- Directed by: Eldar Ryazanov
- Written by: Eldar Ryazanov Aleksei Timm
- Produced by: Leonid Bitz
- Starring: Tatyana Drubich Slava Polunin Tatyana Dogileva Boris Shcherbakov
- Cinematography: Vladimir Nakhabtsev Pavel Lebeshev Vadim Alisov
- Music by: Andrey Petrov
- Production company: film studio "Luch"
- Release date: 29 December 1996;
- Running time: 112 minutes
- Country: Russia
- Language: Russian

= Hello, Fools! =

Hello, Fools! (Привет, дуралеи!) is a 1996 Russian film directed by Eldar Ryazanov. The film is a fantastical melodrama and comedy.

==Plot==
Jura Kablukov is a cheerful, kind, but very unlucky man. He works as a cleaner of historical monuments in Moscow, together with his friend, Fedor, a folk craftsman, who is spoiled with women's attention. Kablukov is divorced and his ex-wife, Svetlana, a millionaire manager of a fashion agency, wants to evict him from their apartment.

Some time ago Kablukov had a strange dream: he, Jura Kablukov, is the French jeweler Auguste Derulen, who lives with his wife, beautiful Polina in Moscow during the October Revolution. On the eve of a search (equivalent to a brazen robbery) committed by "revolutionary" soldiers and sailors, Auguste and Polina hide gold and jewelry into a statue adorning the walls of their apartment.

Soon an even more strange event comes to pass. Jura meets with Ksenia, a sweet and kind but very absentminded girl. Ksenia is losing vision catastrophically fast, and because of this, constantly lands into trouble. Ksenia is similar to the jeweler's wife out Jura's dream, and it soon becomes clear that she is a descendant of the Derulen family.

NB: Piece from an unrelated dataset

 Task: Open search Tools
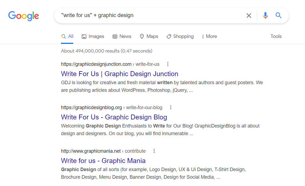click(x=276, y=36)

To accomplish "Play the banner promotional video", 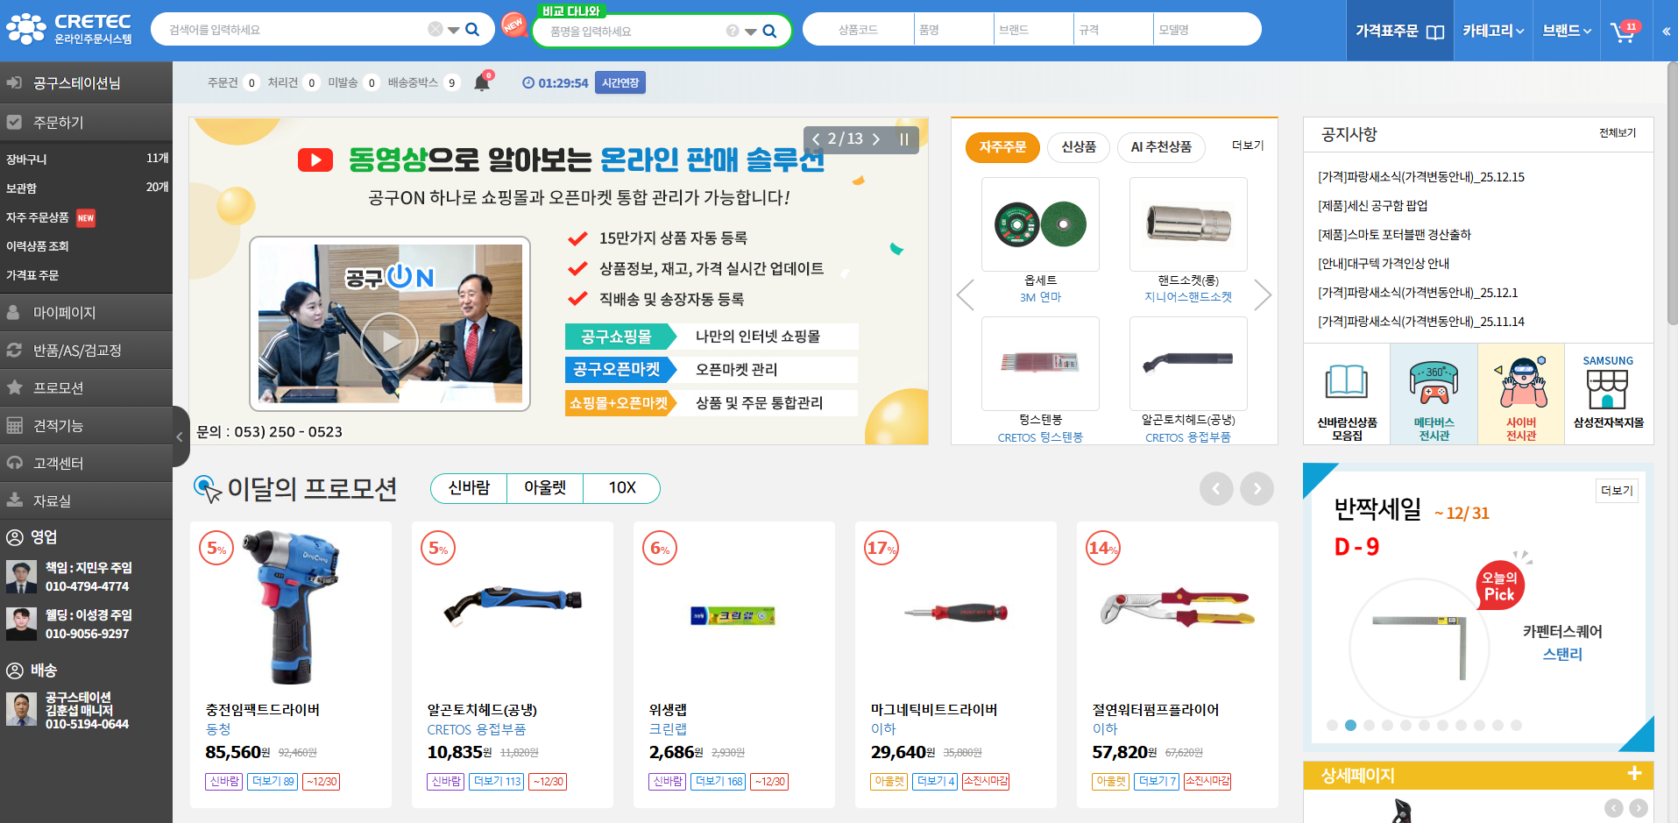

Thus it appears that Jura's dream was prophetic; the events he experienced in the dream truly took place many years ago. On the advice of Fedor, Kablukov's experienced friend, the buddies begin to search for treasures that are still immured in the statue, which is located in Ksenia's apartment.

==Cast==
- Tatyana Drubich as Ksenia Zasypkina/Polina Derulen
- Slava Polunin as Jura Kablukov/Auguste Derulen (voice by Andrey Myagkov)
- Tatyana Dogileva as Svetlana, the former Jura Kablukov's wife, a millionaire
- Boris Shcherbakov as Fedor, driver, gunner and folk craftsman
- Alexander Schirvindt as leader of the Social-Socialist party, is a clear parody of both Gennady Zyuganov and Vladimir Zhirinovsky
- Olga Volkova as ophthalmologist
- Vyacheslav Kulakov as Tolik, Svetlana's driver
- Aleksandr Pashutin as drunk revolutionary officer from Jura Kablukov's dream
- Andrey Smolyakov as Volodya, bodyguard
- Sergey Stepanchenko as Stepan, bodyguard
- Anatoliy Rudenko as Mitrofan, Jura Kablukov's son (acting debut)
- Ruslan Akhmetov as customer
- Alexey Buldakov as foreman from Ukraine
- Nikolai Garo as Ksenia Zasypkina's unlucky admirer
- Nikita Pomerantcev as Ksenia Zasypkina's unlucky admirer
- Yan Tsapnik as real estate agent
- Eldar Ryazanov as Nikolai Timofeyevich, director of the bookstore

==Facts==
- The film was banned in Ukraine because Jan Tsapnik was declared as a danger to the country.